Industry is not interested in finding the truth about non-ionizing radiation because it serves its interest to manufacture doubt. This trend has been covered for years. In a 2010 article in GQ about cell phone health hazards, Christopher Ketcham wrote, "In the mid-1990s, a biophysicist at the University of Washington named Henry Lai began to make profound discoveries about the effects of such frequencies not only on the blood-brain barrier but also on the actual structure of rat DNA. Lai found that modulated EM radiation could cause breaks in DNA strands -- breaks that could then lead to genetic damage and mutations that would be passed on for generations. What surprised Lai was that the damage was accomplished in a single two-hour exposure."

The U.S. Department of the Interior attacked the FCC this past February, citing failure to protect wildlife: "The electromagnetic radiation standards used by the FCC continue to be based on thermal heating, a criterion now nearly 30 years out of date and inapplicable today." If the government is concerned about wildlife, why isn’t it concerned about our children? The World Health Organization’s International Agency for Research on Cancer classified RF as a 2B (possible) carcinogen, and the American Academy of Pediatrics recommends protecting pregnant women and children from wireless radiation.
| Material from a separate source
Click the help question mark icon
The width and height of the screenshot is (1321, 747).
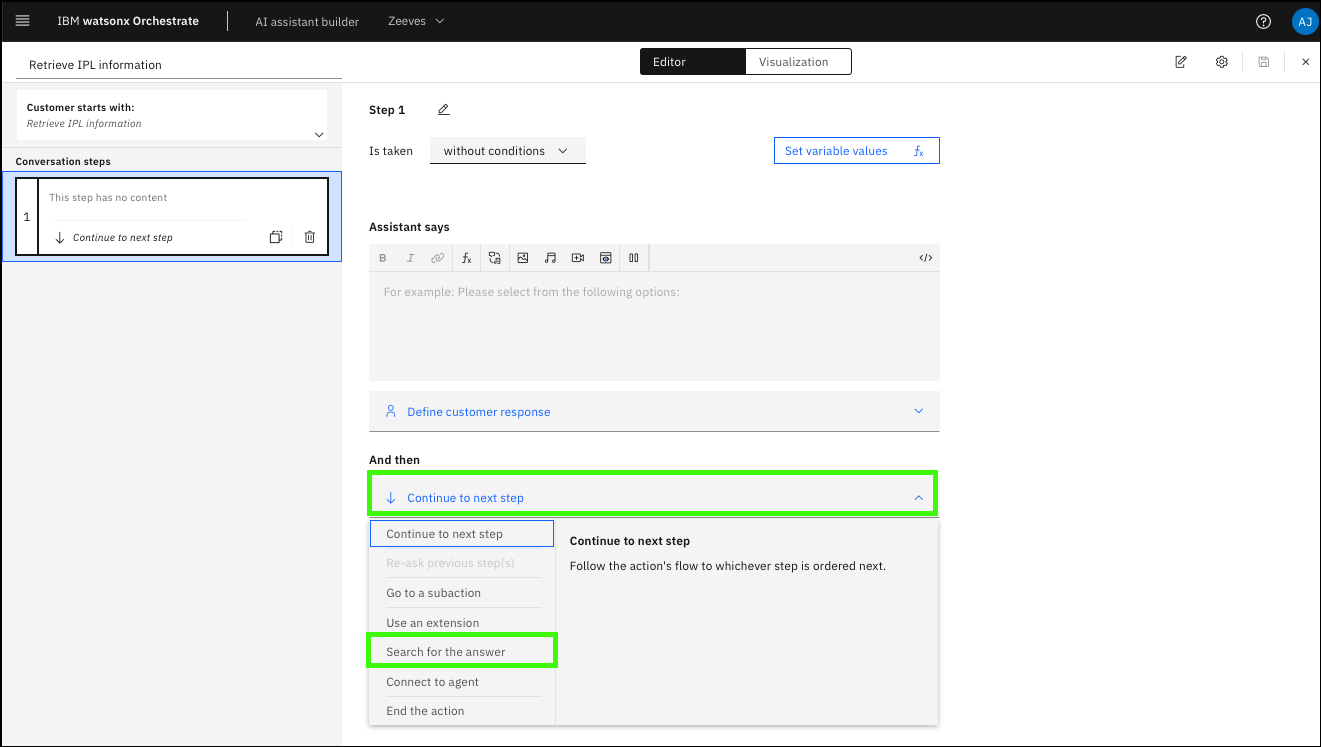click(1263, 21)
The American Academy of Environmental Medicine has also issued warnings.

In America, we are willing to subject our students to daily immersion in radiation that damages DNA, leads to neurological disorders, causes headaches, fatigue, dizziness, nausea, insomnia and heart arrhythmia. It impairs students’ ability to focus and learn. This is involuntary exposure on a massive scale, involving millions of our children.

Ex-CEO of Microsoft Canada, Frank Clegg, quit a lucrative career to focus exclusively on removing Wi-Fi from schools. Switzerland is removing it, France has removed Wi-Fi from its national library and recommends removal from schools, requiring its removal for Pre-K. The U.K. and New Zealand governments are shifting liability to school districts. The Israeli Supreme Court is hearing evidence on Wi-Fi in schools. Liability experts A.M. Best and Swiss Re SONAR say radio-frequency radiation poses significant risk to insurers and indicate insurance coverage for harm from electromagnetic radiation over the next decade would be "high."
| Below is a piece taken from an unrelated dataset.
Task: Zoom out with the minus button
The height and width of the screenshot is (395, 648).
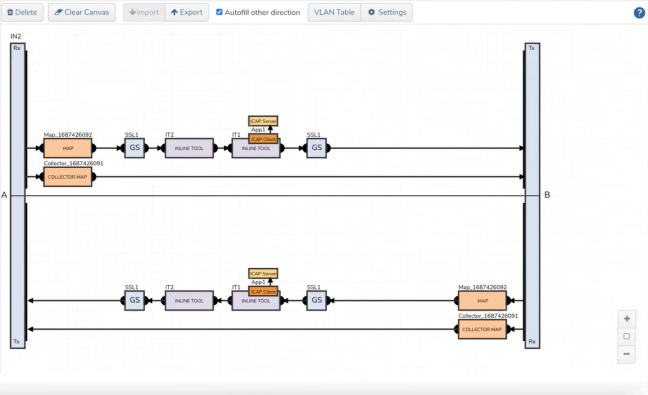Action: [x=627, y=354]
Astronomical profit drives this industry, and the threat of astronomical loss through litigation may halt it. Isn’t the commonsense solution to wait before we let an industry bonanza jeopardize the health of today’s children and future generations? Let’s put the world at our students’ fingertips, but let’s do it safely with hard-wired technology.

Martine Victor is a resident of Manchester.